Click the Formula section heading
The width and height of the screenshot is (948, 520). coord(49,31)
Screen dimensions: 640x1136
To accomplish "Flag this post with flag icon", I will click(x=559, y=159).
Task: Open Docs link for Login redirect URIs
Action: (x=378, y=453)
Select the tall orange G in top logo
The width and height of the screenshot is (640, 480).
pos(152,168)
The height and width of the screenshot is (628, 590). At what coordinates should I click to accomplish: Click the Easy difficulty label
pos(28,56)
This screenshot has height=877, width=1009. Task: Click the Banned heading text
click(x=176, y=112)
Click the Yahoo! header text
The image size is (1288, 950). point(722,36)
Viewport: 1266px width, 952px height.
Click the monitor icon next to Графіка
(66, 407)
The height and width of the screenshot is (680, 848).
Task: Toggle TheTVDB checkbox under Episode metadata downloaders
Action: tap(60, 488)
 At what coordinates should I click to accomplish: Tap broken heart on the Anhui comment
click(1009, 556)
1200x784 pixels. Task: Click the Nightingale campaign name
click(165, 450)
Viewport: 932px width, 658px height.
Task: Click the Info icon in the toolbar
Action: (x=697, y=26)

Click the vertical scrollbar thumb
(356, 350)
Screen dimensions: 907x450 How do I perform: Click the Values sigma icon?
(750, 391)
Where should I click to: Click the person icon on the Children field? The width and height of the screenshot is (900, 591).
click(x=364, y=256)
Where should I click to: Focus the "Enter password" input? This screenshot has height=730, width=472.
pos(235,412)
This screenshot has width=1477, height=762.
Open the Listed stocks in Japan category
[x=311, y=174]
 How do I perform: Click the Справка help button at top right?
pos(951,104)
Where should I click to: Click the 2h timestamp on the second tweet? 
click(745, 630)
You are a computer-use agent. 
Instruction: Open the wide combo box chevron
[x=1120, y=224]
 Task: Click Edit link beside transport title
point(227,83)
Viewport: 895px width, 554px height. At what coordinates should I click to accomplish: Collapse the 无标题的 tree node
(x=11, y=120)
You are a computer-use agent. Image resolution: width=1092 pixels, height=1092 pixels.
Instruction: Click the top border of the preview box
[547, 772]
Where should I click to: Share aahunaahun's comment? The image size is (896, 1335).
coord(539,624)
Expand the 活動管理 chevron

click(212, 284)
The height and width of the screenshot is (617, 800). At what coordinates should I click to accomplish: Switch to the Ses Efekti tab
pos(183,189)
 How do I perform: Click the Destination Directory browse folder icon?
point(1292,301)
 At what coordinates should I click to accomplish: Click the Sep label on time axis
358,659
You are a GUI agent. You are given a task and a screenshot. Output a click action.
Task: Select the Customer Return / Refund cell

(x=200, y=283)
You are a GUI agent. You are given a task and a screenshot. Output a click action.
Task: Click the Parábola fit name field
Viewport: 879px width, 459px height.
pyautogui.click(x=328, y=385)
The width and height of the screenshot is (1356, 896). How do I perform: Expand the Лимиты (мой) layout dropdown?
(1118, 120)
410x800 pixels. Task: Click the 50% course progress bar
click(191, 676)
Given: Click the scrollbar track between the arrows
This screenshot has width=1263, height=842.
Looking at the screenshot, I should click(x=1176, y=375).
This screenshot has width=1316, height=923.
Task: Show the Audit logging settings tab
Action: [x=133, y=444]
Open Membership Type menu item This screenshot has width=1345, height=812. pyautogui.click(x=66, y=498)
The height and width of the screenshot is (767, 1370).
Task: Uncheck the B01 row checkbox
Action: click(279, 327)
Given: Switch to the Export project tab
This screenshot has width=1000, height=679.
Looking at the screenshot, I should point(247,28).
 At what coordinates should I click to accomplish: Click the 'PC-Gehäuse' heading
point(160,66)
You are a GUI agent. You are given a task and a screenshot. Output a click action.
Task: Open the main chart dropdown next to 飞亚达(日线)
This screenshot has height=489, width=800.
########
Activity: The required result is a verbatim copy of all the entries.

Answer section:
Click the Formula section heading
The width and height of the screenshot is (948, 520). coord(49,31)
Screen dimensions: 640x1136
To accomplish "Flag this post with flag icon", I will click(x=559, y=159).
Task: Open Docs link for Login redirect URIs
Action: (x=378, y=453)
Select the tall orange G in top logo
The width and height of the screenshot is (640, 480).
pos(152,168)
The height and width of the screenshot is (628, 590). At what coordinates should I click to accomplish: Click the Easy difficulty label
pos(28,56)
This screenshot has height=877, width=1009. Task: Click the Banned heading text
click(x=176, y=112)
Click the Yahoo! header text
The image size is (1288, 950). point(722,36)
Viewport: 1266px width, 952px height.
Click the monitor icon next to Графіка
(66, 407)
The height and width of the screenshot is (680, 848).
Task: Toggle TheTVDB checkbox under Episode metadata downloaders
Action: tap(60, 488)
 At what coordinates should I click to accomplish: Tap broken heart on the Anhui comment
click(1009, 556)
1200x784 pixels. Task: Click the Nightingale campaign name
click(165, 450)
Viewport: 932px width, 658px height.
Task: Click the Info icon in the toolbar
Action: (x=697, y=26)

Click the vertical scrollbar thumb
(356, 350)
Screen dimensions: 907x450 How do I perform: Click the Values sigma icon?
(750, 391)
Where should I click to: Click the person icon on the Children field? The width and height of the screenshot is (900, 591).
click(x=364, y=256)
Where should I click to: Focus the "Enter password" input? This screenshot has height=730, width=472.
pos(235,412)
This screenshot has width=1477, height=762.
Open the Listed stocks in Japan category
[x=311, y=174]
 How do I perform: Click the Справка help button at top right?
pos(951,104)
Where should I click to: Click the 2h timestamp on the second tweet? 
click(745, 630)
You are a computer-use agent. 
Instruction: Open the wide combo box chevron
[x=1120, y=224]
 Task: Click Edit link beside transport title
point(227,83)
Viewport: 895px width, 554px height. At what coordinates should I click to accomplish: Collapse the 无标题的 tree node
(x=11, y=120)
You are a computer-use agent. Image resolution: width=1092 pixels, height=1092 pixels.
Instruction: Click the top border of the preview box
[547, 772]
Where should I click to: Share aahunaahun's comment? The image size is (896, 1335).
coord(539,624)
Expand the 活動管理 chevron

click(212, 284)
The height and width of the screenshot is (617, 800). At what coordinates should I click to accomplish: Switch to the Ses Efekti tab
pos(183,189)
 How do I perform: Click the Destination Directory browse folder icon?
point(1292,301)
 At what coordinates should I click to accomplish: Click the Sep label on time axis
358,659
You are a GUI agent. You are given a task and a screenshot. Output a click action.
Task: Select the Customer Return / Refund cell

(x=200, y=283)
You are a GUI agent. You are given a task and a screenshot. Output a click action.
Task: Click the Parábola fit name field
Viewport: 879px width, 459px height.
pyautogui.click(x=328, y=385)
The width and height of the screenshot is (1356, 896). How do I perform: Expand the Лимиты (мой) layout dropdown?
(1118, 120)
410x800 pixels. Task: Click the 50% course progress bar
click(191, 676)
Given: Click the scrollbar track between the arrows
This screenshot has width=1263, height=842.
Looking at the screenshot, I should click(x=1176, y=375).
This screenshot has width=1316, height=923.
Task: Show the Audit logging settings tab
Action: [x=133, y=444]
Open Membership Type menu item This screenshot has width=1345, height=812. pyautogui.click(x=66, y=498)
The height and width of the screenshot is (767, 1370).
Task: Uncheck the B01 row checkbox
Action: click(279, 327)
Given: Switch to the Export project tab
This screenshot has width=1000, height=679.
Looking at the screenshot, I should point(247,28).
 At what coordinates should I click to accomplish: Click the 'PC-Gehäuse' heading
point(160,66)
You are a GUI agent. You are given a task and a screenshot. Output a click action.
Task: Open the main chart dropdown next to 飞亚达(日线)
This screenshot has height=489, width=800.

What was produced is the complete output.